Here's the output being received with the expected and faulty output mentioned:
~/FinalLabProjects/ $ ./formulas <--- I run the program
Enter The First Integer : 7
Enter The Second Integer : 5
1. (7 + 5) ^ 2 = 144 <----fine
2. (7 - 5) ^ 2 = 4 <----fine
3. (7 + 5) ^ 3 = 3828 <----expected 1728
4. (7 - 5) ^ 3 = 2908 <----expected 8
5. 7 ^ 2 - 5 ^ 2 = 24 <----fine
6. 7 ^ 3 - 5 ^ 3 = 218 <----fine
7. 7 ^ 3 - 5 ^ 3 = 218 <----fine
8. 7 ^ 3 + 5 ^ 3 = 468 <----fine
9. 7 ^ 3 + 5 ^ 3 = 468 <----fine
You wrote:
double f3 = pow(a,3) + 3 * pow(a,2) * b + 3 * a * pow(b,3) + pow(b,3);
which equals
f3 = a^3 + 3ba^2 + 3ab^3 + b^3
But it has to be:
f3 = a^3 + 3ba^2 + 3ab^2 + b^3
so change this line to:
double f3 = pow(a,3) + 3 * pow(a,2) * b + 3 * a * pow(b,2) + pow(b,3);
And also
double f4 = pow(a , 3) - 3 * (pow(a , 2) * b) + 3 * (pow((a * b) , 2) - pow(b,3));
equals:
f4 = a^3 - 3(ba^2) + 3[(ab)^2 - b^3]
This is wrong.
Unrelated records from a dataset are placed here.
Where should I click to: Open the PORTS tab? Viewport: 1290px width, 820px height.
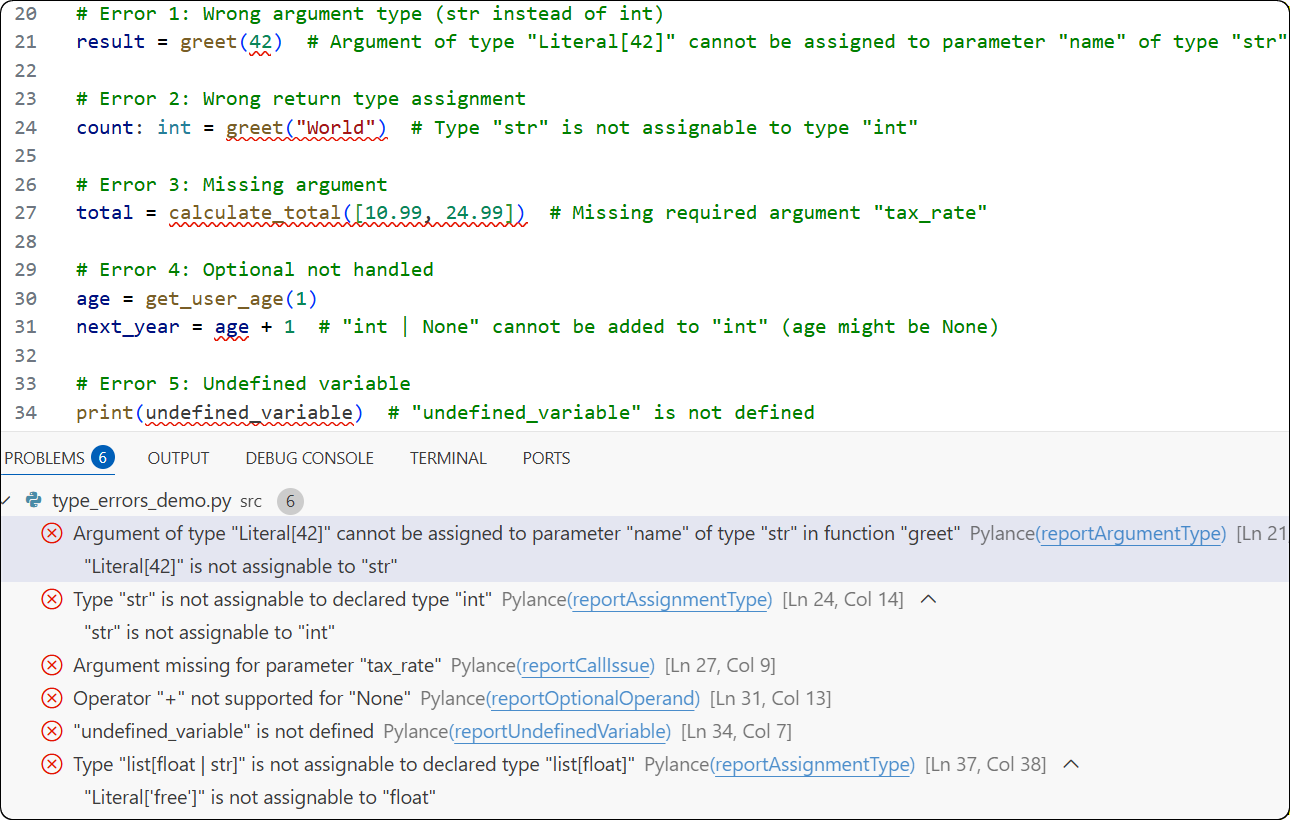pos(546,458)
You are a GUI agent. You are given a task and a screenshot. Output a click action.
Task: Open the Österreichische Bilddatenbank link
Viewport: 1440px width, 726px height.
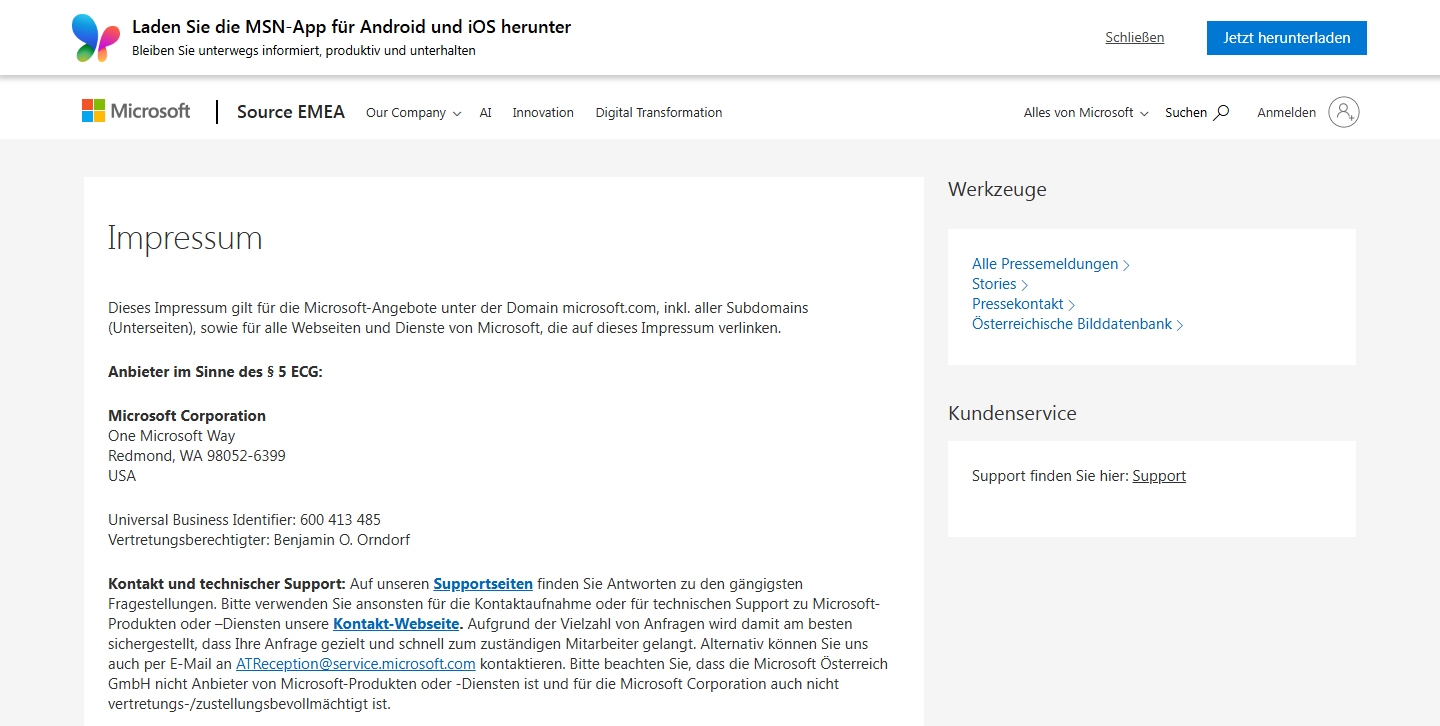1071,324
Instead:
f4 = a^3 - 3ba^2 + 3ab^2 - b^3
so:
double f4 = pow(a , 3) - 3 * (pow(a , 2) * b) + 3 * a * pow(b , 2) - pow(b,3);
Lastly, both bases and exponents are int numbers. In fact, pow() function is of form:
double pow( double base, double exponent );
You may want to use round() with pow() function. Or better write your own function to compute your expressions because you will work with relatively small integers. (I guess)